Re: [PATCH v2 7/8] sched/schedutil: Add a new tunable to dictate response time
From: Rafael J. Wysocki
Date: Mon Dec 11 2023 - 15:21:31 EST
On Sun, Dec 10, 2023 at 9:40 PM Qais Yousef <qyousef@xxxxxxxxxxx> wrote:
>
> On 12/08/23 19:06, Rafael J. Wysocki wrote:
> > On Fri, Dec 8, 2023 at 1:24 AM Qais Yousef <qyousef@xxxxxxxxxxx> wrote:
> > >
> > > The new tunable, response_time_ms, allow us to speed up or slow down
> > > the response time of the policy to meet the perf, power and thermal
> > > characteristic desired by the user/sysadmin. There's no single universal
> > > trade-off that we can apply for all systems even if they use the same
> > > SoC. The form factor of the system, the dominant use case, and in case
> > > of battery powered systems, the size of the battery and presence or
> > > absence of active cooling can play a big role on what would be best to
> > > use.
> > >
> > > The new tunable provides sensible defaults, but yet gives the power to
> > > control the response time to the user/sysadmin, if they wish to.
> > >
> > > This tunable is applied before we apply the DVFS headroom.
> > >
> > > The default behavior of applying 1.25 headroom can be re-instated easily
> > > now. But we continue to keep the min required headroom to overcome
> > > hardware limitation in its speed to change DVFS. And any additional
> > > headroom to speed things up must be applied by userspace to match their
> > > expectation for best perf/watt as it dictates a type of policy that will
> > > be better for some systems, but worse for others.
> > >
> > > There's a whitespace clean up included in sugov_start().
> > >
> > > Signed-off-by: Qais Yousef (Google) <qyousef@xxxxxxxxxxx>
> >
> > I thought that there was an agreement to avoid adding any new tunables
> > to schedutil.
>
> Oh. I didn't know that.
>
> What alternatives do we have? I couldn't see how can we universally make the
> response work for every possible system (not just SoC, but different platforms
> with same SoC even) and workloads. We see big power saving with no or little
> perf impact on many workloads when not applying the current 125%. Others want
> to push it faster under gaming scenarios etc to get more stable FPS.
>
> Hopefully uclamp will make the need for this tuning obsolete over time. But
> until userspace gains critical mass; I can't see how we can know best
> trade-offs for all myriads of use cases/systems.
>
> Some are happy to gain more perf and lose power. Others prefer to save power
> over perf. DVFS response time plays a critical role in this trade-off and I'm
> not sure how we can crystal ball it without delegating.

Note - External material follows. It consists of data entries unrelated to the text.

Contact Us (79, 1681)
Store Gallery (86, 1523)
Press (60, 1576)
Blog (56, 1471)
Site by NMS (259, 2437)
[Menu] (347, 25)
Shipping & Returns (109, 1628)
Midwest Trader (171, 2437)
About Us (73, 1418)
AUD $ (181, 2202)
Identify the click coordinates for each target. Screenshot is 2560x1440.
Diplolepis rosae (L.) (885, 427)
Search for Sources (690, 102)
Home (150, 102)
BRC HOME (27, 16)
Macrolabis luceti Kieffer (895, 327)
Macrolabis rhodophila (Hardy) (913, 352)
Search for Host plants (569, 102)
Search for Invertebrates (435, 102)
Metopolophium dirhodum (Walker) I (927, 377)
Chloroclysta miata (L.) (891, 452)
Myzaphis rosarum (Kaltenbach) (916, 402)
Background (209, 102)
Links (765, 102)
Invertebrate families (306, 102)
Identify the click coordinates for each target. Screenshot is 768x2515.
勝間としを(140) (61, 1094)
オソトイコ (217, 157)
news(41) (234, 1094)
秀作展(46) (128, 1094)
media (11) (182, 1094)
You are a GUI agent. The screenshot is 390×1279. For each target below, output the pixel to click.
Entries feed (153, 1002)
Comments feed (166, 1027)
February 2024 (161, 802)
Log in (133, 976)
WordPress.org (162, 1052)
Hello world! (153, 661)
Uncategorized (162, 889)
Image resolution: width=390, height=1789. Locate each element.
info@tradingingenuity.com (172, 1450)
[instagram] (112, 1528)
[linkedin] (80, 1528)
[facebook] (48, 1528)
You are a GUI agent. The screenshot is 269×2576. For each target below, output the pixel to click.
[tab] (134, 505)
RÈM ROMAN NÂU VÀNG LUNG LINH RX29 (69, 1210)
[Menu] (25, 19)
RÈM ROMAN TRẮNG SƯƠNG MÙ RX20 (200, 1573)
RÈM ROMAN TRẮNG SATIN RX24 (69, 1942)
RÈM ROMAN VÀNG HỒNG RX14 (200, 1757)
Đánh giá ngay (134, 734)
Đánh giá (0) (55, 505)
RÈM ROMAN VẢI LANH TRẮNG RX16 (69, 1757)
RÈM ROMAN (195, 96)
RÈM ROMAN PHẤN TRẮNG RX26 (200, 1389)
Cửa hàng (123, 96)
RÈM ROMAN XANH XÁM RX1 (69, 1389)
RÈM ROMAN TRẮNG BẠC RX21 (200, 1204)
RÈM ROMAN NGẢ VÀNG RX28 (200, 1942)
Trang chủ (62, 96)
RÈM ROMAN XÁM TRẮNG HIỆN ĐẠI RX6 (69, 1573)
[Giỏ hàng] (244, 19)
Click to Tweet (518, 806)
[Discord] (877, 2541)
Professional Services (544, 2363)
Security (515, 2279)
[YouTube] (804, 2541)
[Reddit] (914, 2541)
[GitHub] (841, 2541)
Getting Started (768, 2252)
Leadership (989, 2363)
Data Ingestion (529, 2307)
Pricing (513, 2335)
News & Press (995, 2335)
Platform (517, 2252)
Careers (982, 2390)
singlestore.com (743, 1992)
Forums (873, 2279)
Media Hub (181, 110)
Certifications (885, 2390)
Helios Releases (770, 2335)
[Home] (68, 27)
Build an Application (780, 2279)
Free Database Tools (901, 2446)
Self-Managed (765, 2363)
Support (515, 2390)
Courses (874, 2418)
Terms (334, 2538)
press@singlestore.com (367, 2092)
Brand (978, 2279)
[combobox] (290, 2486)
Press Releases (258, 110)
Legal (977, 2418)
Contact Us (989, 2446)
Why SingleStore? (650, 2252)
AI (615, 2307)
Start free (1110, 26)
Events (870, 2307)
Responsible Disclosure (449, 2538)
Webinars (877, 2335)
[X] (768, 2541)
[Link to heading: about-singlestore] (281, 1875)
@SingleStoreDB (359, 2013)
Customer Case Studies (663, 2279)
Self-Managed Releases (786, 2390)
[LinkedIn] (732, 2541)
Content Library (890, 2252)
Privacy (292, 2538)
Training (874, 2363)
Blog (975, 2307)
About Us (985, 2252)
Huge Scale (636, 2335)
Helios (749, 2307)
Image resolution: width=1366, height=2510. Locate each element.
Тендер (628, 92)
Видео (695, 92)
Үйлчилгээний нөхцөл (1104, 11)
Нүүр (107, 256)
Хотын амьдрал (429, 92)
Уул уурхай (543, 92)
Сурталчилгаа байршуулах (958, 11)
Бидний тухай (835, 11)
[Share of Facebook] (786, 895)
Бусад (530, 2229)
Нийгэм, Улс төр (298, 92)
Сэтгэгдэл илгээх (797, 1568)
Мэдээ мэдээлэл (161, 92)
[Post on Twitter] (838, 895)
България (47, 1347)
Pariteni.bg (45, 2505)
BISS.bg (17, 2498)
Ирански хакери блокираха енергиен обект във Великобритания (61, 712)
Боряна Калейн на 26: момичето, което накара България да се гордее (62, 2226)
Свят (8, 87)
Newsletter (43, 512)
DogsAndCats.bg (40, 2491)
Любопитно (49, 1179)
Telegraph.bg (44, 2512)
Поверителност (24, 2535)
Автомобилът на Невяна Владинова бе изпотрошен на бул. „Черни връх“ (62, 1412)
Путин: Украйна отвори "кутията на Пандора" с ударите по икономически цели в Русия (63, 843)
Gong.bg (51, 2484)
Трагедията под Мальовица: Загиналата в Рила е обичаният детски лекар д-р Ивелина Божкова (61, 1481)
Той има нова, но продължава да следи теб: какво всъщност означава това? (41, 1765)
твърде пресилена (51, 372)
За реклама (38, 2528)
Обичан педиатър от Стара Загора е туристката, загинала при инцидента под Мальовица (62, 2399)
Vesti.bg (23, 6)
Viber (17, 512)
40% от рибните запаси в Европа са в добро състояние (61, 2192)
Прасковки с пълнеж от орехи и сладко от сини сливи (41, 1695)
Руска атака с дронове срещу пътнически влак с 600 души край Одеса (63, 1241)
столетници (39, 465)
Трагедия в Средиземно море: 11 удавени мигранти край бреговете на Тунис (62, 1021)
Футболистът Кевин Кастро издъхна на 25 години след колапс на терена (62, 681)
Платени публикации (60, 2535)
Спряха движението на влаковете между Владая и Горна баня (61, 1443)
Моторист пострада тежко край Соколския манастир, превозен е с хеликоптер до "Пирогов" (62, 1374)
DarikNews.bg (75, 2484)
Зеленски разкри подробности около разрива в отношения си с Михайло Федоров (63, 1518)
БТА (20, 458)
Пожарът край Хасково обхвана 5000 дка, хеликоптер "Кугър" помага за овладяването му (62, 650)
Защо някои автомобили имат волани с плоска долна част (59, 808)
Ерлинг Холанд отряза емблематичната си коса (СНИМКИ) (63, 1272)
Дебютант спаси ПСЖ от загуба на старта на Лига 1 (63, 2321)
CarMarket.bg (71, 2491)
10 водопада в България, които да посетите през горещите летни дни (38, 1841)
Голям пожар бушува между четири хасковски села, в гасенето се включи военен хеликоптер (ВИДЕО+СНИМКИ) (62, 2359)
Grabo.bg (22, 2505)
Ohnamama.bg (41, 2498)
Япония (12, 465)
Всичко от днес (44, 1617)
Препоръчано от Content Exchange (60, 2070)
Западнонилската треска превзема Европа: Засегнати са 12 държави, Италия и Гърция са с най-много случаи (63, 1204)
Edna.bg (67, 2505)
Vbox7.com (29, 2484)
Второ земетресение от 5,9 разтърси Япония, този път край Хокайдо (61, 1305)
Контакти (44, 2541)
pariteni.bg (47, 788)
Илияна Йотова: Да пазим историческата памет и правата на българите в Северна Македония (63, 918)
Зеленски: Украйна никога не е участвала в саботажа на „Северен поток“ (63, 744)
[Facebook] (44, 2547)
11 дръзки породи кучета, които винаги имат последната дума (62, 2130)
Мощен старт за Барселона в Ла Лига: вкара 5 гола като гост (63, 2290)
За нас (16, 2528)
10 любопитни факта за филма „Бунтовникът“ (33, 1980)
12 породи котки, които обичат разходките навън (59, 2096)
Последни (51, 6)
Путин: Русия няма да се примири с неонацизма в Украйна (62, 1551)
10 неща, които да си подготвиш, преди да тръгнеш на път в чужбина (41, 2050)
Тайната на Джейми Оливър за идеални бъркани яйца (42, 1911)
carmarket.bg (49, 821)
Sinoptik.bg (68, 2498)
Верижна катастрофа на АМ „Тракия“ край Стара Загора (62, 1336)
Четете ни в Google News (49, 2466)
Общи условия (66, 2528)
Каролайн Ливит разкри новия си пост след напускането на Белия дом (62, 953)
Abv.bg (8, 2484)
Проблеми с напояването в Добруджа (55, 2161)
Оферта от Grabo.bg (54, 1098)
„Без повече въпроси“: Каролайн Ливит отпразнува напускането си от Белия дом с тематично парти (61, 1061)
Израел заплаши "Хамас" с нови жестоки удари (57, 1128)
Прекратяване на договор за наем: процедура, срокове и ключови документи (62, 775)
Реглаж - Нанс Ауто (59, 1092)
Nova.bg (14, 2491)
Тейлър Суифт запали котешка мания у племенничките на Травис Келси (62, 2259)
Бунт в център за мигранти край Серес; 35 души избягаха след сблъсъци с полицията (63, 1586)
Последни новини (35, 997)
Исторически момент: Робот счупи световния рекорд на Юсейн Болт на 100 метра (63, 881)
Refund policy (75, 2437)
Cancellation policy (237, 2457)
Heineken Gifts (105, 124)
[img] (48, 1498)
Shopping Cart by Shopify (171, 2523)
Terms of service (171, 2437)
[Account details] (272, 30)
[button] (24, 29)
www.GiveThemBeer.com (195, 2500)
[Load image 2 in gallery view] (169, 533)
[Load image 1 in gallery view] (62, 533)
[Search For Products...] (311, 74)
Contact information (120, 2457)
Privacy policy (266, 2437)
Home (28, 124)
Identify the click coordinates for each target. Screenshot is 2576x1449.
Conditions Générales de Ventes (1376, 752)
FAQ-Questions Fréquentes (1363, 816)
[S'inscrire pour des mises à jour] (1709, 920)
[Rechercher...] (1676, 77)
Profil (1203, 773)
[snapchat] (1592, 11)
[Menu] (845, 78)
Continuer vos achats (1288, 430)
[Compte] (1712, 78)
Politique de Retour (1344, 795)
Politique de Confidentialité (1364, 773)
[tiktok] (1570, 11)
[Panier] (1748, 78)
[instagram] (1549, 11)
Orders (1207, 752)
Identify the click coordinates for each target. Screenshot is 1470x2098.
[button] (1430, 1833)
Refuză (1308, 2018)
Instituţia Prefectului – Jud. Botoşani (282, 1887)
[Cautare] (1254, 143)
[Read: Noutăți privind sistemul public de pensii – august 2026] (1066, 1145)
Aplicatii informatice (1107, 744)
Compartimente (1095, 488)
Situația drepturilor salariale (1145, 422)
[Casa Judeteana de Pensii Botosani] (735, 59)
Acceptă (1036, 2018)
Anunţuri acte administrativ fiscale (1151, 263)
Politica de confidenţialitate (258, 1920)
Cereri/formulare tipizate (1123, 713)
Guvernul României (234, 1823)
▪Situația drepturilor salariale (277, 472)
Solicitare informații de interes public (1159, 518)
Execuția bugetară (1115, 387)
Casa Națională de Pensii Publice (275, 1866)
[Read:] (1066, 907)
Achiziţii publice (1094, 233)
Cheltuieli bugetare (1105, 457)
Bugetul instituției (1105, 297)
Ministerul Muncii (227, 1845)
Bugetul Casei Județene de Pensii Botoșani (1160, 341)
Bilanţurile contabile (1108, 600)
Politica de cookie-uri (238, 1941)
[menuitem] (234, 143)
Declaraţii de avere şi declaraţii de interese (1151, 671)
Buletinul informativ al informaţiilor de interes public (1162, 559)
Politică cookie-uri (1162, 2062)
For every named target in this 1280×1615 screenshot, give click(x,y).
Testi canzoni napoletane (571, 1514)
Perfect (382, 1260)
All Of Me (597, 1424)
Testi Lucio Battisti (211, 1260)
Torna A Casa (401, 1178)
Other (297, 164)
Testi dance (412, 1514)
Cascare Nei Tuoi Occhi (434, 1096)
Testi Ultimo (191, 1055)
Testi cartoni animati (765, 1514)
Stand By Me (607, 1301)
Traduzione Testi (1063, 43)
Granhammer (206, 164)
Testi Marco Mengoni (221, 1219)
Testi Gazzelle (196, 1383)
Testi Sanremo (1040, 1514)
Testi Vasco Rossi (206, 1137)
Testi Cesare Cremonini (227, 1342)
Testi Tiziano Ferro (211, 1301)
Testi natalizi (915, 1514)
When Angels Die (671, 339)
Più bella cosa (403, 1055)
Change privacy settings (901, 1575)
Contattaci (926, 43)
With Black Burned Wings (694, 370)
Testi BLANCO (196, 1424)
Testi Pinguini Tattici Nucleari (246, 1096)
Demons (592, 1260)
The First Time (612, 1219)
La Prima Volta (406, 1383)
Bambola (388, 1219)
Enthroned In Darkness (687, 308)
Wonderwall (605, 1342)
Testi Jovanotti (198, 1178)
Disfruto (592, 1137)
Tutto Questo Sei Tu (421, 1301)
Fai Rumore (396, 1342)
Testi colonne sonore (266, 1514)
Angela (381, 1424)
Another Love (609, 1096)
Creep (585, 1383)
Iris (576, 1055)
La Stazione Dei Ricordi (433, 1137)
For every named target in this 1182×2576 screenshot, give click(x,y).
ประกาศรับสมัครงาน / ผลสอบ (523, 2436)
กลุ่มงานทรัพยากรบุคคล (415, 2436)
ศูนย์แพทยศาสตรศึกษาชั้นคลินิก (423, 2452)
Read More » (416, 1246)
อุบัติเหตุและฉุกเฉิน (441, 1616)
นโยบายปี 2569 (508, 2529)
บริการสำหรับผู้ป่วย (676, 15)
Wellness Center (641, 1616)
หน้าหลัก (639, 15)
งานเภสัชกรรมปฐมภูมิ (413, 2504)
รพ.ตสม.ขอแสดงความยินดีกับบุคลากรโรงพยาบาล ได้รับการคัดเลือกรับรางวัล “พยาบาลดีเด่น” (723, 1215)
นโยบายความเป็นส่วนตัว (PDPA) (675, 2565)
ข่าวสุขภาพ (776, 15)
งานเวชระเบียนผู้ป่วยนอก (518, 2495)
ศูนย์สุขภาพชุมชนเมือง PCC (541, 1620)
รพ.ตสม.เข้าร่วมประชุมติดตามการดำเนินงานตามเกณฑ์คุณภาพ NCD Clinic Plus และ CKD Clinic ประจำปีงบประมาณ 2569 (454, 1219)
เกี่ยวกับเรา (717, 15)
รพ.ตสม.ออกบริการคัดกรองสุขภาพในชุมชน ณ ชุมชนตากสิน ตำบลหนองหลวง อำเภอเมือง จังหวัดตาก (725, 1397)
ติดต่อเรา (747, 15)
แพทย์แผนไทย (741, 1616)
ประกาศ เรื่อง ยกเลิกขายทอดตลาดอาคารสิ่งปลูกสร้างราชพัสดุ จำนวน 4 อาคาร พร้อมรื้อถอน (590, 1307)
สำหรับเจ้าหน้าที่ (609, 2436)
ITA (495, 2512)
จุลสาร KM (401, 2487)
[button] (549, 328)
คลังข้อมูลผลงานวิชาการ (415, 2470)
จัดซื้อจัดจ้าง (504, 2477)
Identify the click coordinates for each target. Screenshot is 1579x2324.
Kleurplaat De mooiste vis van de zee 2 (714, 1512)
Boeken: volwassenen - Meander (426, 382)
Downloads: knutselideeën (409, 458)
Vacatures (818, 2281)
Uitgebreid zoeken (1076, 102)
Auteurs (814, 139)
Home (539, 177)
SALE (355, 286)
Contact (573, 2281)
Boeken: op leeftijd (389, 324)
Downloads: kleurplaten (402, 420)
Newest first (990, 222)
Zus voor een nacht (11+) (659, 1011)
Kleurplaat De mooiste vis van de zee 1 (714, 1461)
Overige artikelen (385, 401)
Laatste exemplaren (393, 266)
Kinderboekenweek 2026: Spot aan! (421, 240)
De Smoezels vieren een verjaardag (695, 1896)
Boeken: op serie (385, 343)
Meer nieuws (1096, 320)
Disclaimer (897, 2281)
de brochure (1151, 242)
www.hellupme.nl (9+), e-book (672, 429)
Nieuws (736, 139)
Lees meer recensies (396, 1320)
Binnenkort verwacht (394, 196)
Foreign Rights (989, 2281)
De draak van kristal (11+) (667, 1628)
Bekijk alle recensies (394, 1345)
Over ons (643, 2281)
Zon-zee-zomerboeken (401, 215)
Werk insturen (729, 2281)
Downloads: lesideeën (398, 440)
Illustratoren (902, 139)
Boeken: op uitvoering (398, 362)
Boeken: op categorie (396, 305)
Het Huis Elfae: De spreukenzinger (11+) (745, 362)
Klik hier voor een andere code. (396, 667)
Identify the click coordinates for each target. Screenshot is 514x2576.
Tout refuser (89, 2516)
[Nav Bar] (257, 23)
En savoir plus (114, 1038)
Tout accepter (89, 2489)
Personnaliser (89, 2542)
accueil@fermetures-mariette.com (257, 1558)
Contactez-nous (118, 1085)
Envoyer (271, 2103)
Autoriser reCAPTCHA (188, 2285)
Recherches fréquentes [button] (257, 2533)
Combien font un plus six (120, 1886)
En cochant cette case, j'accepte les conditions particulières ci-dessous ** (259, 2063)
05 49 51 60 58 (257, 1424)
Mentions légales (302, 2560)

I understand the motivation, but counter-arguments are based on the
experience with the cpufreq governors predating schedutil, especially
ondemand. Namely, at one point people focused on adjusting all of the
governor tunables to their needs without contributing any code or even
insights back, so when schedutil was introduced, a decision was made
to reduce the tunability to a minimum (preferably no tunables at all,
but it turned out to be hard to avoid the one tunable existing today).
Peter was involved in those discussions and I think that the point
made then is still valid.
The headroom formula was based on the observation that it would be a
good idea to have some headroom in the majority of cases and on the
balance between the simplicity of computation and general suitability.
Of course, it is hard to devise a single value that will work for
everyone, but tunables complicate things from the maintenance
perspective. For example, the more tunables there are, the harder it
is to make changes without altering the behavior in ways that will
break someone's setup.